_EXERCISE DETAILS_:
Where the line containing "Select hsjry-hebao-facade 2.1.3-RELEASE" appears, start repeating, and continue exactly through the last line below, adding nothing. Include no pictures.

(Recorded data)
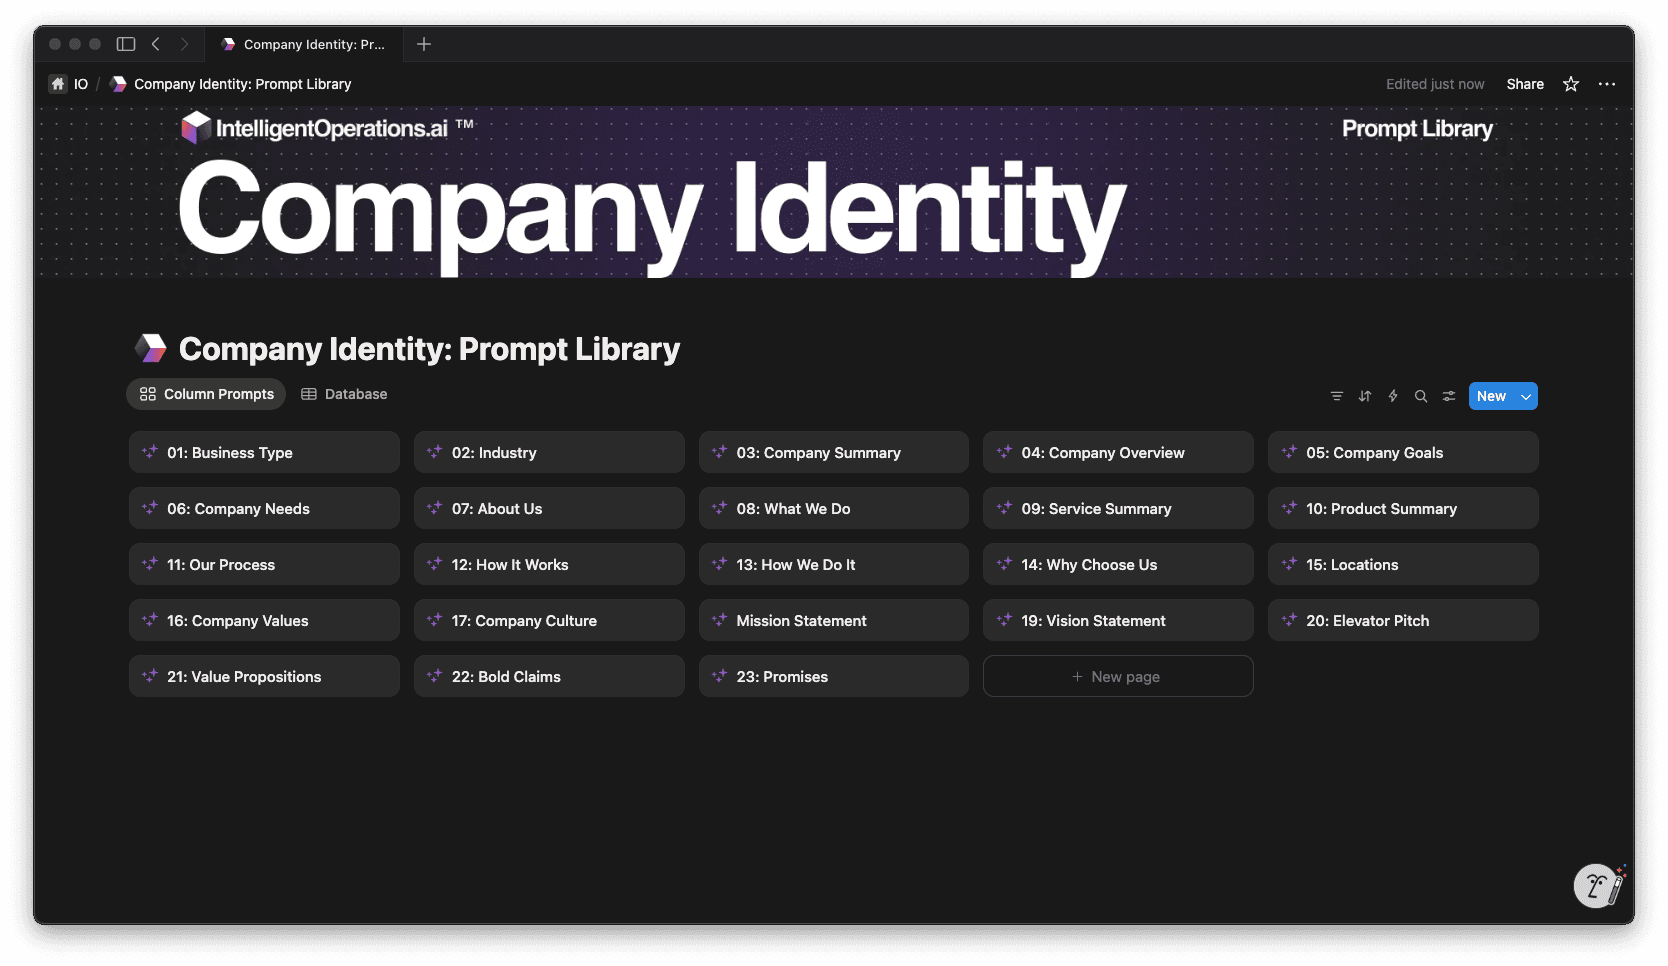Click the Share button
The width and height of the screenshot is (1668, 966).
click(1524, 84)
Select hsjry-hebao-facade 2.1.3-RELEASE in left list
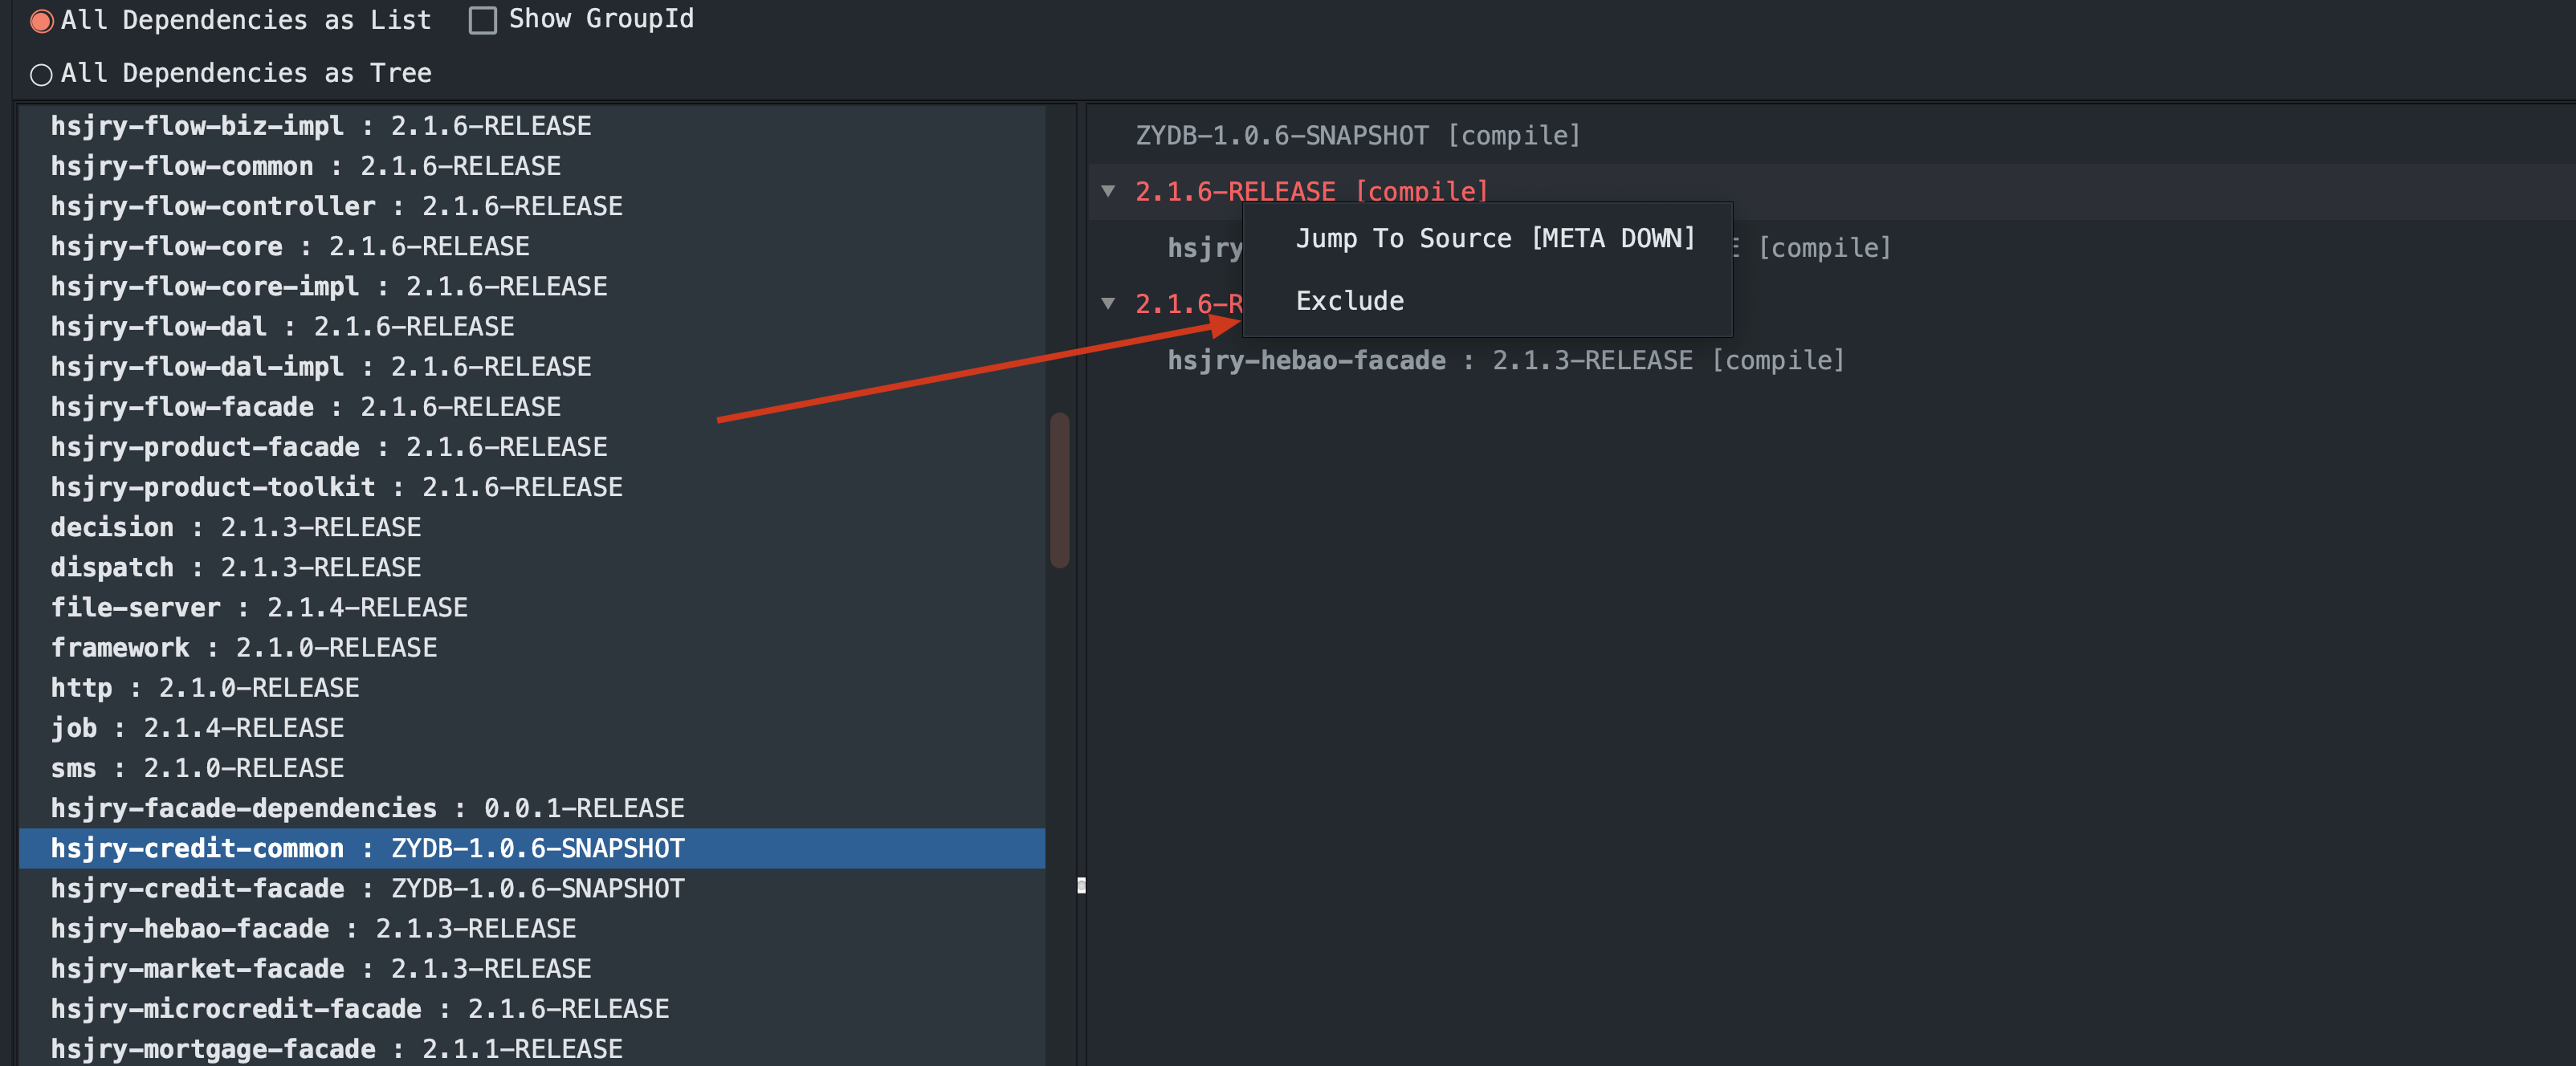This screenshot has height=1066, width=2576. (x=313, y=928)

_EXERCISE SOLUTION_:
Select hsjry-hebao-facade 2.1.3-RELEASE in left list
This screenshot has height=1066, width=2576. (x=313, y=928)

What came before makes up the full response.